— Begin Page extract —

McMullen v. United States, 349 F. Supp. 1348 (C.D. Cal. 1972)
October 30, 1972
Thomas M. McMULLEN, Petitioner,
UNITED STATES of America et al., Respondents.
United States District Court, C. D. California.
Stephan A. De Sales, of Lawton, Christensen, Fazio, McDonnell, Briggs & Ward, La Habra, Cal., for petitioner.
William D. Keller, U. S. Atty., Los Angeles, Cal., Frederick M. Brosio, Jr., Asst. U. S. Atty., Chief, Civil Div., Larry L. Dier, Asst. U. S. Atty., for respondents.
MEMORANDUM OF OPINION AFFIRMING DENIAL OF LICENSES UNDER FEDERAL FIREARMS ACT
IRVING HILL, District Judge.
In what is apparently a case of first impression, the Court herein construes provisions of the Federal Firearms Act under which certain types of prior state criminal convictions disqualify an applicant from obtaining a federal license as a firearms dealer or curio collector.
Petitioner filed applications with the Internal Revenue Service of the Treasury Department, Alcohol, Tobacco and Firearms Division, for two licenses, one as a firearms dealer under 18 U.S.C. § 923(a), and the other as a curio collector under 18 U.S.C. § 923(b). After a hearing, each application was denied solely because of a state criminal conviction which will be discussed in detail *1349 hereinafter. The denial was affirmed by the Assistant Regional Commissioner of the IRS, Alcohol, Tobacco and Firearms Division. The instant petition was then filed in this Court for judicial review of the denials under 18 U.S.C. § 923(f) (3). The Government now moves to dismiss the petition. The only claim Petitioner makes is that the denials are based upon an error of law as to the nature and effect of the state conviction. The administrative file has been furnished to the Court. For reasons that are set forth below, the Court finds that no error of law has occurred and affirms each denial.
The facts concerning the state conviction which is in issue can be briefly stated. On December 3, 1970, a complaint was issued in the Orange County, California Municipal Court, charging Petitioner with a "felony", i. e. violating Section 12220 of the California Penal Code by unlawfully possessing a machine gun. The crime defined by P.C. § 12220 is the selling, offering for sale, possessing or transporting of a machine gun. The section provides that conviction "shall be punished by imprisonment in the state prison not to exceed five years or by a fine not to exceed five thousand dollars ($5,000), or by both such fine and imprisonment."

— End Page extract —

> _Prompt 1_
In the entries, begin at the line that has "Click the red shocking deal lightning icon" and stop after the line that has "Action: point(655,34)". Please write those lines out again, requests included, shifting every coordinate in the answers up by 62.

— Begin Recorded data —

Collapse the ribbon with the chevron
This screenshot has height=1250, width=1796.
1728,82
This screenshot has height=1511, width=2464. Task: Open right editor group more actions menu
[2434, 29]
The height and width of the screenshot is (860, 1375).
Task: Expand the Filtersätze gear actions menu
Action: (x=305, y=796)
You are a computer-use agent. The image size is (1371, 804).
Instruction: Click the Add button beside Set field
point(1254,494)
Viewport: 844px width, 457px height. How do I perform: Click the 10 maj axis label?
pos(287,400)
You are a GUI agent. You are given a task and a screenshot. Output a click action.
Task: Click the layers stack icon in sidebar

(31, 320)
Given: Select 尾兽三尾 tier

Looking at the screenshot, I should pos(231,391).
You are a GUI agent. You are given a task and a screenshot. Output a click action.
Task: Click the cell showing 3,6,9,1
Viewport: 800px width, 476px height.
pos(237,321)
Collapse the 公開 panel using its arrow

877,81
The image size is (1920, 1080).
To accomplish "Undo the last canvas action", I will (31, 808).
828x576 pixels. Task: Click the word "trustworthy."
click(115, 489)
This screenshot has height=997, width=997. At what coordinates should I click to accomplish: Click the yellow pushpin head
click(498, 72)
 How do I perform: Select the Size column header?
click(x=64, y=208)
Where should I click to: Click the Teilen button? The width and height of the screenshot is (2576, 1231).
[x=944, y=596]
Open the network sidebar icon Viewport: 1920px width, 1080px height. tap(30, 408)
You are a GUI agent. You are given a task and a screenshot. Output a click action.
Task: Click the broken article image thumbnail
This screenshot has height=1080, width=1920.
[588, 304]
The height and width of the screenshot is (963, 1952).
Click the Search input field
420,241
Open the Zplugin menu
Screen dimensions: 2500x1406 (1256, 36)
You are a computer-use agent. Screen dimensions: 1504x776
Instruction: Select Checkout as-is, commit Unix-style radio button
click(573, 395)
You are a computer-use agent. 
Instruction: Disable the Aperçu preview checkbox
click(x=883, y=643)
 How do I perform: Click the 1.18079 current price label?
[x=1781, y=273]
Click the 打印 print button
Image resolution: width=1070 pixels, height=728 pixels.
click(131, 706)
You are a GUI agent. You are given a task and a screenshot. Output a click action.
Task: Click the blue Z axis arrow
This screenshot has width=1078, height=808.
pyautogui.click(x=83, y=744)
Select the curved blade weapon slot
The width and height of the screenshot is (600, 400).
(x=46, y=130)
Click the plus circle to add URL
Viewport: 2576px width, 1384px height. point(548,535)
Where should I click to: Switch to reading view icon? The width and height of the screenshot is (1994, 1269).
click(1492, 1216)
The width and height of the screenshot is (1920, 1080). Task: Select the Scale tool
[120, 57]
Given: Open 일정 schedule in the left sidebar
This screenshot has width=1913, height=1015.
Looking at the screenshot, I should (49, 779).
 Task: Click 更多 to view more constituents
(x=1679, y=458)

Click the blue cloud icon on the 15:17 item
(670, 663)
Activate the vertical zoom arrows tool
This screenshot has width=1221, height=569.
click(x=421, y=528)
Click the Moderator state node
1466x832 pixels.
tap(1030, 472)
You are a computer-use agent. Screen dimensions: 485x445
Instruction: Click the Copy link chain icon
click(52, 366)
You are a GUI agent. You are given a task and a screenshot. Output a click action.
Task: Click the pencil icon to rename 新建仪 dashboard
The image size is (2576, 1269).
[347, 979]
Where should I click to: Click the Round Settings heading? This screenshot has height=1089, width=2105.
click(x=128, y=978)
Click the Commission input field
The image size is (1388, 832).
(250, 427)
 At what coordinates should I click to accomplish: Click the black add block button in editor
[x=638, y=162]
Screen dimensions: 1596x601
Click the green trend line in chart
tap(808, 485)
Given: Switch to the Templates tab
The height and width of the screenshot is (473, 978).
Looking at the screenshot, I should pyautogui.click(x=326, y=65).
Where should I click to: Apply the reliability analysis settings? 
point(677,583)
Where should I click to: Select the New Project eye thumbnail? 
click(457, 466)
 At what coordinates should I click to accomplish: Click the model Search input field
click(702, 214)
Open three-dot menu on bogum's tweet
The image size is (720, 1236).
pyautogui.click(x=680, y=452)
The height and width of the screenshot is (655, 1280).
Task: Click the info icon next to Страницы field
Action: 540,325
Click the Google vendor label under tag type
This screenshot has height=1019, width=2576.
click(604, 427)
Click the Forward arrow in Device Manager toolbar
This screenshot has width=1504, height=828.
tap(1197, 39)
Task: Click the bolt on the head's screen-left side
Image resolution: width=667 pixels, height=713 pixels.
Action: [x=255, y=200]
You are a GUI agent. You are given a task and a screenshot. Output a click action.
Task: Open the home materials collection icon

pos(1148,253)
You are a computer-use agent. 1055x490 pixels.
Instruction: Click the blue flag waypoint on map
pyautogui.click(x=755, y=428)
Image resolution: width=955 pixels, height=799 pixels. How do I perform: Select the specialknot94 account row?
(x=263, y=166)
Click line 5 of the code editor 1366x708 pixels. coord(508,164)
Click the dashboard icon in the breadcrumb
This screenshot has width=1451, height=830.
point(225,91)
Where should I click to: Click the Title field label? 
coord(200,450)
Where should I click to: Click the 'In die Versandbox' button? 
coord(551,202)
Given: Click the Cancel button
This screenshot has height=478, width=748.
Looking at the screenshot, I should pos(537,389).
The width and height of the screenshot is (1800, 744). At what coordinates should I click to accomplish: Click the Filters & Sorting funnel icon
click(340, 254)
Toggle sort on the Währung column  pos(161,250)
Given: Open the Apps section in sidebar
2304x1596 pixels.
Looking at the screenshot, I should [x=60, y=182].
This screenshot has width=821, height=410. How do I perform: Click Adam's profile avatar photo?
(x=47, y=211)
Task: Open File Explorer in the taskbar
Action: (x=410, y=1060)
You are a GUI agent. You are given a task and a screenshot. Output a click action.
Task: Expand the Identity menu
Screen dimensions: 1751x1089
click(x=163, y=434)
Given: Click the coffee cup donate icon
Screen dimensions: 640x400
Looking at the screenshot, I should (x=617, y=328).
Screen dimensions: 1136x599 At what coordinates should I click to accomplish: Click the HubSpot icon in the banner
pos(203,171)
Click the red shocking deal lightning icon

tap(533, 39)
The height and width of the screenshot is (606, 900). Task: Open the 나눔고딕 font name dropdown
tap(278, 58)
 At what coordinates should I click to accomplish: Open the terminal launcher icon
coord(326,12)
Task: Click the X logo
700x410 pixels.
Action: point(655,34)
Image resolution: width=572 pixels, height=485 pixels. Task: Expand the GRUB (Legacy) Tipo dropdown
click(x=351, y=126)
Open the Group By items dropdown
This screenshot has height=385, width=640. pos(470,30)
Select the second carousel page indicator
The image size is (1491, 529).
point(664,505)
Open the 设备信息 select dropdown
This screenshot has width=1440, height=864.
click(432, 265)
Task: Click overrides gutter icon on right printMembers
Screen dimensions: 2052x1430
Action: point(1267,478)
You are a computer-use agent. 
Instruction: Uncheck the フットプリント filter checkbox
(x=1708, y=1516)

— End Recorded data —

> _Prompt 2_
Supply the next part of the court opinion on the firearms license denials, picking up after its last sentence.

> _Task answer 1_
Click the red shocking deal lightning icon

tap(595, 101)
The height and width of the screenshot is (606, 900). Task: Open the 나눔고딕 font name dropdown
tap(340, 120)
 At what coordinates should I click to accomplish: Open the terminal launcher icon
coord(388,74)
Task: Click the X logo
700x410 pixels.
Action: point(717,96)

> _Task answer 2_
On February 2, 1971, upon stipulation of the prosecuting attorney and counsel for the defendant, and prior to the holding of any preliminary hearing on the complaint, the Municipal Court Judge before whom the case was pending deemed the offense to be a misdemeanor under California Penal Code Section 17(b) (5), and accepted a guilty plea from the Petitioner. He thereafter sentenced Petitioner to thirty days in the County Jail (suspended) and a fine of $500 and placed Petitioner on summary probation for one year.
California Penal Code Section 17(a) defines a felony to be any crime punishable by imprisonment in the state prison. California Penal Code Section 17(b) provides that when a crime is punishable in the discretion of the Court by imprisonment in the state prison or by fine or county jail imprisonment, it may become a misdemeanor in various ways, depending upon the sentence imposed by, or other act of, the trial Judge. Subsections 1, 2, 3 and 4 of Section 17(b) are not relevant to the present case. Subsection 17(b) (5), the one utilized in the state court in the instant case, provides as follows:
"(b) When a crime is punishable, in the discretion of the court, by imprisonment in the state prison or by fine or imprisonment in the county jail, it is a misdemeanor for all purposes under the following circumstances: . . .
"(5) When, at or before the preliminary examination and with the consent of the prosecuting attorney and the defendant, the magistrate determines that the offense is a misdemeanor, in which event the case shall proceed as if the defendant had been arraigned on a misdemeanor complaint."
The state offense in question, including the original charge and the later disposition of it under P.C. § 17(b) (5), must be examined in the light of the federal gun licensing statutes involved in this case to determine if the administrative agency properly disqualified the Petitioner.
18 U.S.C. § 923 provides for various kinds of gun and ammunition licenses, including licenses for gun dealers and for curio collectors. Section 923(d) (1) forbids the grant of any such license to any applicant who is "prohibited from transporting, shipping, or receiving firearms . . . in interstate or foreign commerce under section 922(g) and (h) . . ." Sections 922(g) and (h) make it unlawful for any person to ship, transport or receive any firearm in interstate or foreign commerce, if that person "has been convicted in any court of, a crime punishable by imprisonment for a term exceeding one year . . ." (italics supplied).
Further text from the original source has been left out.